Bavaria-Munich


BAVARIA-MUNICH   BAYERN-MÜNCHEN.

English: The Dukes Albert III and William III ...

English: The Dukes Albert III and William III of Bavaria-Munich as drawn by R. A. Jaumann for Arthur Achleitner’s Bayern, wie es war und ist. Deutsch: Die Herzöge Albrecht III. und Wilhelm III. von Bayern-München, gezeichnet von R. A. Jaumann für Achleitners Bayern, wie es war und ist. (Photo credit: Wikipedia)

In the division of the Bavarian lands in 1392 the youngest brother, John III, received the southern part of Upper Bavaria, with its capital at Munich; a share of the lands on the Danube around Straubing were added in 1425 with the extinction of that branch of the family.
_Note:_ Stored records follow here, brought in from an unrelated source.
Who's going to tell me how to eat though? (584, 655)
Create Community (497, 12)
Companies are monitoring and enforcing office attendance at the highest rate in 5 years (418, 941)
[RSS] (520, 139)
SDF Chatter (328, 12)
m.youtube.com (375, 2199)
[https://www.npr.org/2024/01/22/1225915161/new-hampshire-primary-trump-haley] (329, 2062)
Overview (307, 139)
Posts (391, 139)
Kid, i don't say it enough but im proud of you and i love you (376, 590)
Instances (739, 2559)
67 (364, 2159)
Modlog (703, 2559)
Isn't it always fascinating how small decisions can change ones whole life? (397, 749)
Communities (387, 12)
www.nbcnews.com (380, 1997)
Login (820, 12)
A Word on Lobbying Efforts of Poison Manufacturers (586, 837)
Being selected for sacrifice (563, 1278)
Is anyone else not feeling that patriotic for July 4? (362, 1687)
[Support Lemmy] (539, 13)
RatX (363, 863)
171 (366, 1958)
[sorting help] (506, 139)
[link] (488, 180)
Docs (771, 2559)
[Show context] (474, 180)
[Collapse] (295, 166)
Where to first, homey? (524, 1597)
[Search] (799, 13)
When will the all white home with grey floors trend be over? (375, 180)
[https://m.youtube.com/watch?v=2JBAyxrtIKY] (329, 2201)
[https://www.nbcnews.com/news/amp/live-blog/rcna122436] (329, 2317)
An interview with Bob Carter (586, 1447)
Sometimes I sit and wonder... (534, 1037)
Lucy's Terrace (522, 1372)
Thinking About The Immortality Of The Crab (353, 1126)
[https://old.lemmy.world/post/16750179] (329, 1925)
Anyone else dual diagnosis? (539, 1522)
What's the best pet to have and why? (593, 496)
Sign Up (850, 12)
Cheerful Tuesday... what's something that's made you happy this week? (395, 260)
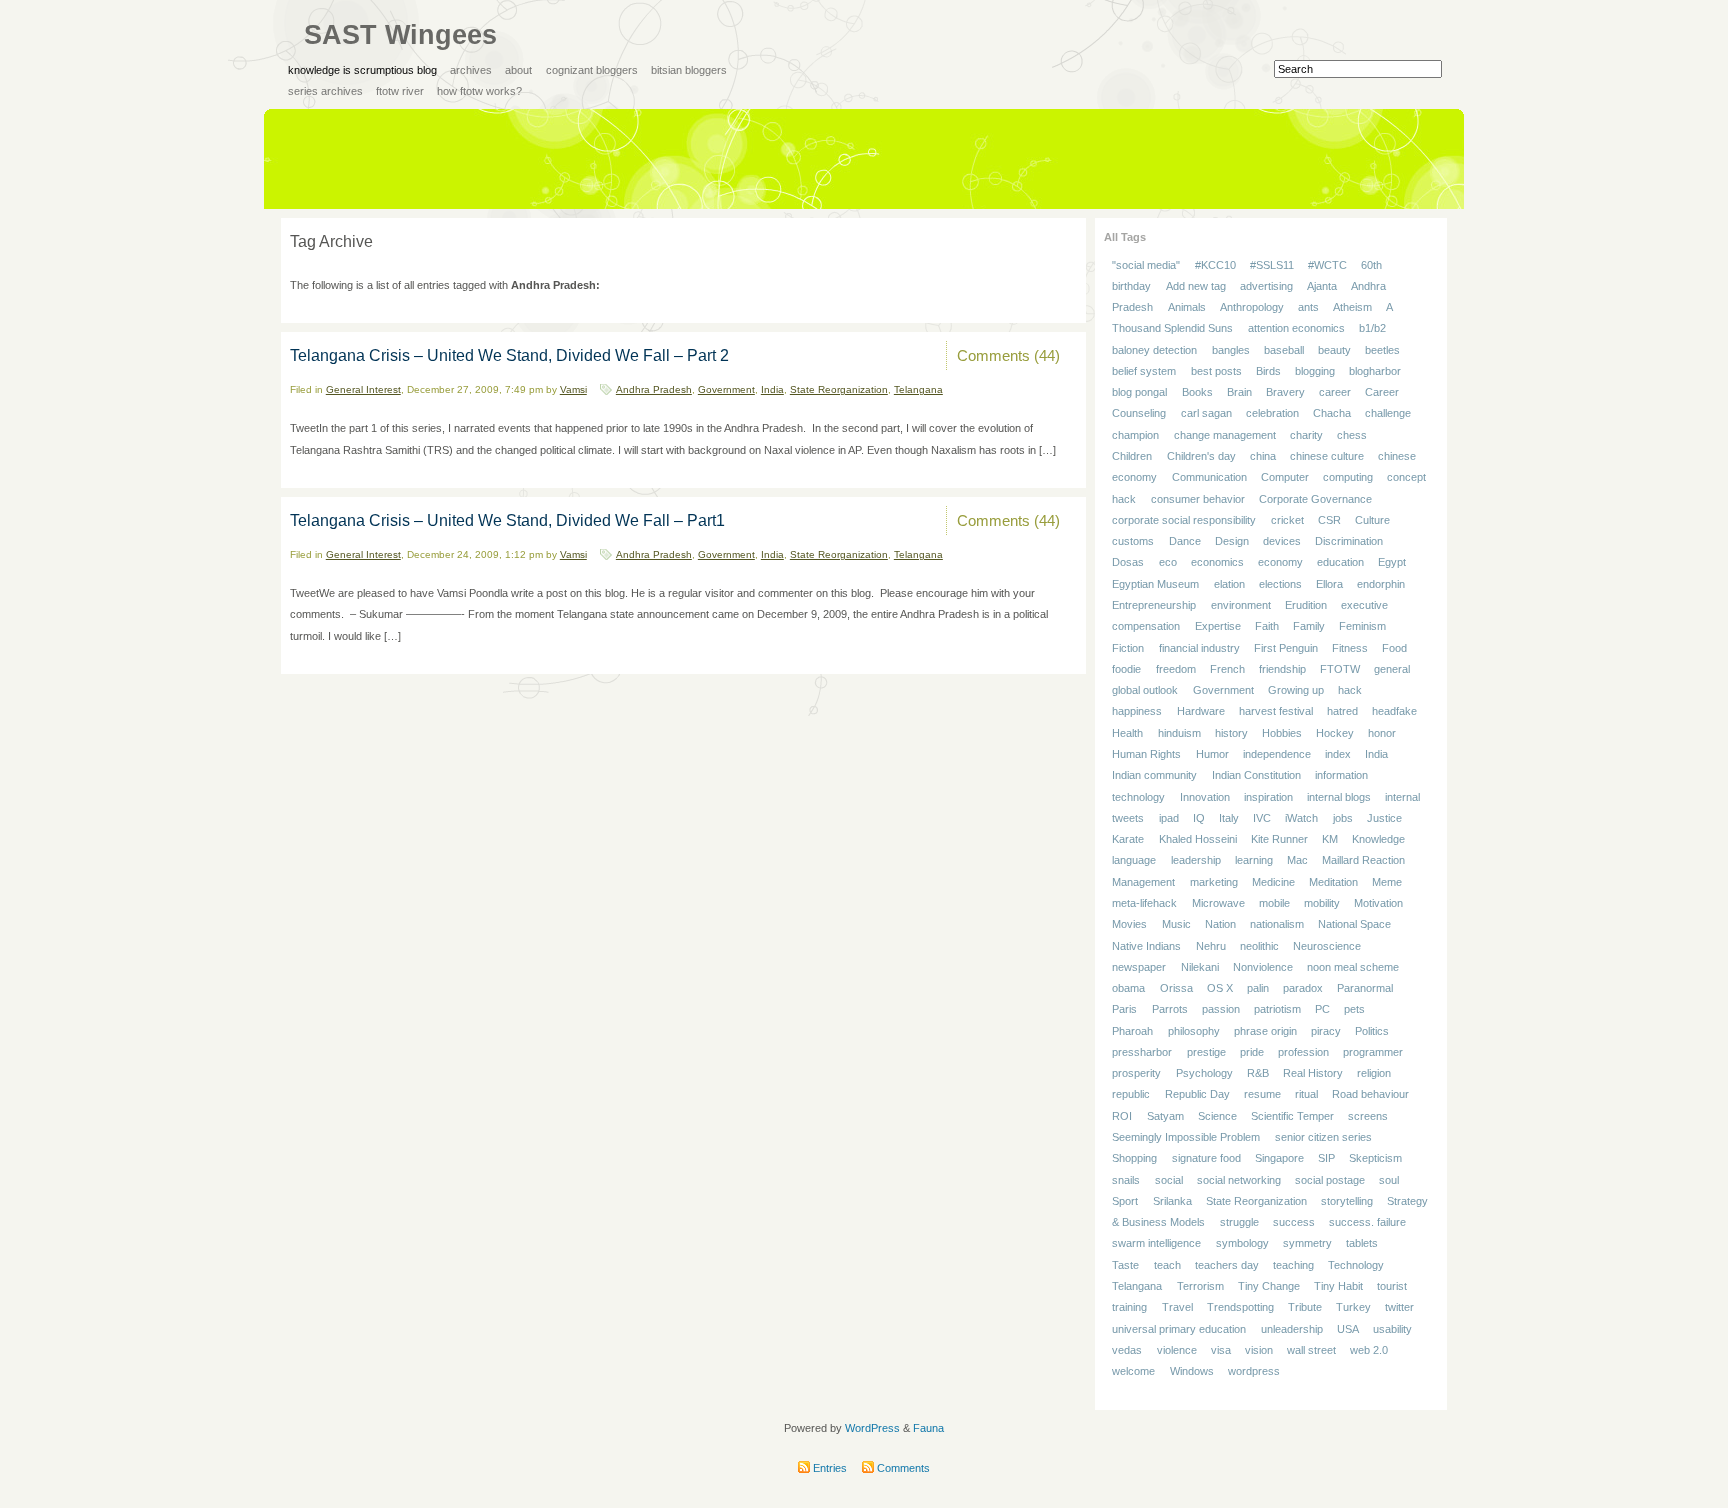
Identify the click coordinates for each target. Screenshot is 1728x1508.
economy (1280, 563)
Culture (1372, 520)
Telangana (918, 389)
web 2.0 (1369, 1350)
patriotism (1277, 1010)
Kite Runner (1279, 839)
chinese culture (1327, 456)
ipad (1169, 818)
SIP (1326, 1159)
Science (1217, 1116)
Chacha (1332, 414)
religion (1374, 1073)
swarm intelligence (1156, 1244)
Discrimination (1349, 541)
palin (1258, 988)
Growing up (1296, 690)
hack (1350, 690)
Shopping (1134, 1159)
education (1340, 563)
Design (1232, 541)
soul (1389, 1180)
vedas (1127, 1350)
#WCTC (1327, 265)
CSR (1329, 520)
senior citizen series (1323, 1137)
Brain (1239, 392)
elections (1280, 584)
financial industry (1199, 648)
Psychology (1204, 1073)
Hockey (1335, 733)
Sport (1125, 1201)
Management (1143, 882)
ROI (1122, 1116)
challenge (1388, 414)
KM (1330, 839)
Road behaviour (1370, 1095)
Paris (1124, 1010)
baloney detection (1154, 350)
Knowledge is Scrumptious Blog (362, 70)
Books (1197, 392)
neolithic (1259, 946)
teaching (1293, 1265)
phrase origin (1265, 1031)
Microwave (1218, 903)
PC (1322, 1010)
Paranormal (1365, 988)
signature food (1206, 1159)
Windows (1192, 1371)
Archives (471, 70)
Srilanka (1172, 1201)
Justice (1384, 818)
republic (1131, 1095)
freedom (1176, 669)
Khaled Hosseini (1198, 839)
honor (1382, 733)
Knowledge (1378, 839)
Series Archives (325, 91)
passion (1221, 1010)
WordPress (872, 1428)
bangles (1231, 350)
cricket (1287, 520)
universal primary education (1179, 1329)
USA (1348, 1329)
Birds (1268, 371)
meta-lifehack (1144, 903)
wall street (1311, 1350)
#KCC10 (1215, 265)
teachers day (1227, 1265)
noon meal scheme (1353, 967)
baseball (1284, 350)
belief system (1144, 371)
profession (1303, 1052)
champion (1135, 435)
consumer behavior (1198, 499)
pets (1354, 1010)
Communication (1209, 478)
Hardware (1201, 712)
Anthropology (1252, 307)
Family (1309, 627)
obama (1128, 988)
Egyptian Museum (1155, 584)
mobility (1322, 903)
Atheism (1352, 307)
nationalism (1277, 924)
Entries (828, 1468)
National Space (1354, 924)
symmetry (1307, 1244)
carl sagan (1206, 414)
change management (1225, 435)
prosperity (1136, 1073)
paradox (1303, 988)
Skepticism (1375, 1159)
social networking (1239, 1180)
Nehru (1211, 946)
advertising (1266, 286)
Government (726, 389)
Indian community (1154, 776)
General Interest (363, 389)
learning (1254, 861)
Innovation (1205, 797)
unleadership (1292, 1329)
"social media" (1146, 265)
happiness (1137, 712)
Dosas (1128, 563)
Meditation (1333, 882)
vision (1259, 1350)
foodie (1126, 669)
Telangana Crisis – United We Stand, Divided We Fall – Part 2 (509, 356)
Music (1176, 924)
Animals (1187, 307)
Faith (1267, 627)
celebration (1272, 414)
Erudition (1306, 605)
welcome (1133, 1371)
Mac (1297, 861)
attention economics (1296, 329)
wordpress (1254, 1371)
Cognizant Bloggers (592, 70)
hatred (1342, 712)
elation (1229, 584)
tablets (1362, 1244)
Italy (1229, 818)
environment (1241, 605)
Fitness (1350, 648)
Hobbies (1282, 733)
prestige (1206, 1052)
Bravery (1285, 392)
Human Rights (1146, 754)
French (1227, 669)
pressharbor (1142, 1052)
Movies (1129, 924)
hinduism (1179, 733)
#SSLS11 (1272, 265)
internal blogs (1339, 797)
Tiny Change (1269, 1286)
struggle (1239, 1222)
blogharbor (1375, 371)
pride (1252, 1052)
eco (1168, 563)
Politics (1372, 1031)
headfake (1394, 712)
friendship (1282, 669)
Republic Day (1197, 1095)
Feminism (1362, 627)
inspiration (1268, 797)
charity (1306, 435)
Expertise (1218, 627)
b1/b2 (1372, 329)
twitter (1399, 1308)
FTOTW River (400, 91)
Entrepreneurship (1154, 605)
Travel (1177, 1308)
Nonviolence (1263, 967)
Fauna (928, 1428)
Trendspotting (1240, 1308)
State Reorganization (839, 389)
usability (1392, 1329)
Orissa (1176, 988)
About (518, 70)
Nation (1220, 924)
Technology (1356, 1265)
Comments (902, 1468)
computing (1348, 478)
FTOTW (1340, 669)
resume (1262, 1095)
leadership (1196, 861)
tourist (1392, 1286)
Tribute (1305, 1308)
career (1335, 392)
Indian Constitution (1256, 776)
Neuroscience (1327, 946)
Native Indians (1146, 946)
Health (1127, 733)
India (772, 389)
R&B (1258, 1073)
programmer (1373, 1052)
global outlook (1145, 690)
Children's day (1201, 456)
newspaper (1139, 967)
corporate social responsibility (1184, 520)
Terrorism (1200, 1286)
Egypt (1392, 563)
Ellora (1329, 584)
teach (1167, 1265)
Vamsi (573, 389)
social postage (1330, 1180)
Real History (1313, 1073)
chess (1352, 435)
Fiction (1128, 648)
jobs (1343, 818)
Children (1132, 456)
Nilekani (1200, 967)
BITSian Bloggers (689, 70)
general (1392, 669)
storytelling (1347, 1201)
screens (1368, 1116)
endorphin (1381, 584)
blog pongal (1139, 392)
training (1129, 1308)
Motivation (1378, 903)
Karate (1128, 839)
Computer (1285, 478)
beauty (1334, 350)
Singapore (1279, 1159)
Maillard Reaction (1363, 861)
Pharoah (1132, 1031)
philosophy (1194, 1031)
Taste (1125, 1265)
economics (1217, 563)
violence (1177, 1350)
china (1263, 456)
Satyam (1165, 1116)
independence (1277, 754)
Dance (1185, 541)
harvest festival (1276, 712)
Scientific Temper (1292, 1116)
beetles (1382, 350)
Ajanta (1322, 286)
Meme (1387, 882)
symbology (1242, 1244)
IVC (1262, 818)
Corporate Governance (1315, 499)
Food (1394, 648)
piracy (1326, 1031)
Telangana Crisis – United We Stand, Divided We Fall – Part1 (507, 520)
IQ (1199, 818)
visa (1221, 1350)
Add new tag (1196, 286)
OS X (1220, 988)
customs (1133, 541)
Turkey (1353, 1308)
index (1338, 754)
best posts (1216, 371)
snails (1126, 1180)
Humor (1212, 754)
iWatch (1301, 818)
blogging (1315, 371)
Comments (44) (1008, 355)
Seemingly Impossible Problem (1186, 1137)
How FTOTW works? (479, 91)
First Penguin (1286, 648)
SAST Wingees (400, 35)
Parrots (1170, 1010)
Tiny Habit (1338, 1286)
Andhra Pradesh (654, 389)
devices (1282, 541)
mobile (1274, 903)
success (1294, 1222)
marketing (1214, 882)
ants (1308, 307)
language (1134, 861)
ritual (1306, 1095)
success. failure (1367, 1222)
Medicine (1273, 882)
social (1169, 1180)
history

The Munich Duchy was often ruled jointly by brothers;  for example, when Albert III died in 1460, his two eldest sons, John IV and Sigismund, ruled.  When John died in 1463 the next brother, Albert IV, took his place, though when Sigismund abdicated in 1467 Albert IV managed to exclude his younger brothers.   It was he who reunited most of Bavaria in 1503-5 and introduced primogeniture in 1506.   Munich was thenceforth the capital of Bavaria.